→ **TEXT SECTION**
Rock64 is a powerful Raspberry Pi rival with USB 3.0 and 4K HDR support

Pine64 has unleashed a new mini-computer on the world, with this particular Raspberry Pi-alike being a powerful little development board which supports 4K HDR10 and ships at the end of this month starting from $25 (£19, AU$33).

The Rock64 Media Board Computer is powered by a Rockchip RK3328 ARM Cortex A53, a 64-bit quad-core processor, and that’s paired with up to 4GB of system RAM (1600MHz LPDDR3). Graphics come courtesy of an integrated Mali-450MP2 GPU.

You get an HDMI 2.0a port allowing for 4K output at 60Hz and supporting HDR10 as mentioned, and there’s also a USB 3.0 connector on-board, alongside a pair of USB 2.0 ports.

Further connectivity options include a Gigabit Ethernet port, a microSD slot and eMMC module socket, along with various other interfaces such as a Pi-2 bus and Pi-P5+ bus.

As for the OS, Pine64 notes that you can use various Linux distros (Debian is mentioned), or indeed Android 7.1.

→ **SUPPLIED INFORMATION**
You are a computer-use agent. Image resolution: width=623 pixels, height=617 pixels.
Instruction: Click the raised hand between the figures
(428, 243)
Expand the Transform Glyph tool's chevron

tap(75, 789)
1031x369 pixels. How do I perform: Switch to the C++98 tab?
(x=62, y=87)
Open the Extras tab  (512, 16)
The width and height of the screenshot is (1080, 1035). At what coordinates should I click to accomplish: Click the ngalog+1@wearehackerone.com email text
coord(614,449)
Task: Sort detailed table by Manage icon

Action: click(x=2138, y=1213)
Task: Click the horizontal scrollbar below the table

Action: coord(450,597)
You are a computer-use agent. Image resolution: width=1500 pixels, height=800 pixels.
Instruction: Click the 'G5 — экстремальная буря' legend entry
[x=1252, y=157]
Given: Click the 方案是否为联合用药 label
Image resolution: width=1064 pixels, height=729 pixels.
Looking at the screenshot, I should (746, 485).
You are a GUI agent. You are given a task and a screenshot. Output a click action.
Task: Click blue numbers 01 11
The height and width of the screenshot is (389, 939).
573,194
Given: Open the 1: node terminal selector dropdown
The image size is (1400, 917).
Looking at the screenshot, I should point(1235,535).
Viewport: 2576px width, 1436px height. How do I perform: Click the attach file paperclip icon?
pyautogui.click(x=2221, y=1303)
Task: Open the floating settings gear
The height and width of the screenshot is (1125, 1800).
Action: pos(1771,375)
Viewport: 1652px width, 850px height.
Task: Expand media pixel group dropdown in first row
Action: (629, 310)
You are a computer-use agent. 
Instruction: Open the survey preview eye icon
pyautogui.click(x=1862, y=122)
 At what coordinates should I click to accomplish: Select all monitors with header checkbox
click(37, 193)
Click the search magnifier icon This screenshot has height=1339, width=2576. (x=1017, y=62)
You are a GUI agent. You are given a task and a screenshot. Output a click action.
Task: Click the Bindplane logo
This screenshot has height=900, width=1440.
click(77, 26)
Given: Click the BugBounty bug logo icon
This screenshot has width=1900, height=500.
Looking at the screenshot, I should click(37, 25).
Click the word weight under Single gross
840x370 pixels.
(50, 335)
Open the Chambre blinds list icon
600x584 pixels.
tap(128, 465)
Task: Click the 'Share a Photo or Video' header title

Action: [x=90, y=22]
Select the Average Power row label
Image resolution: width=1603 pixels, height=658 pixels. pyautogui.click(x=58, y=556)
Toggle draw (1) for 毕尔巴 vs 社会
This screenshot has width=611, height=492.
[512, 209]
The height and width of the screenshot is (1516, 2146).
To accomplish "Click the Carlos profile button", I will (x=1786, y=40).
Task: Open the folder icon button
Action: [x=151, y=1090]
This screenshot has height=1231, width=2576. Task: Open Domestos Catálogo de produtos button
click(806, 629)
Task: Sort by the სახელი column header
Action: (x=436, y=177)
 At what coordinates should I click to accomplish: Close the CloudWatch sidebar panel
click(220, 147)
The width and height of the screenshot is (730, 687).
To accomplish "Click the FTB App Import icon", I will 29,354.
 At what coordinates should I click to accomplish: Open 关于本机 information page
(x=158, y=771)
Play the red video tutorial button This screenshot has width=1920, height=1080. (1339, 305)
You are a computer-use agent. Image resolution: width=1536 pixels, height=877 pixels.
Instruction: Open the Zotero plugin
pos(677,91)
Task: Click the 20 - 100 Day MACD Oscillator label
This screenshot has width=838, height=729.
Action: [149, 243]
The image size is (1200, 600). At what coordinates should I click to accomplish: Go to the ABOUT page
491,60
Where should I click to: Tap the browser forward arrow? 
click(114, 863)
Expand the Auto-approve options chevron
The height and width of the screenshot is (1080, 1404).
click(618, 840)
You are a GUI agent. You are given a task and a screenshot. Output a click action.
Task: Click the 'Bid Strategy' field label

→ **WORK TO DO**
Set down, word for word, the stretch of the Rock64 board text from "The Rock64 Media" through "and Pi-P5+ bus.".

→ **WRITTEN ANSWER**
The Rock64 Media Board Computer is powered by a Rockchip RK3328 ARM Cortex A53, a 64-bit quad-core processor, and that’s paired with up to 4GB of system RAM (1600MHz LPDDR3). Graphics come courtesy of an integrated Mali-450MP2 GPU.

You get an HDMI 2.0a port allowing for 4K output at 60Hz and supporting HDR10 as mentioned, and there’s also a USB 3.0 connector on-board, alongside a pair of USB 2.0 ports.

Further connectivity options include a Gigabit Ethernet port, a microSD slot and eMMC module socket, along with various other interfaces such as a Pi-2 bus and Pi-P5+ bus.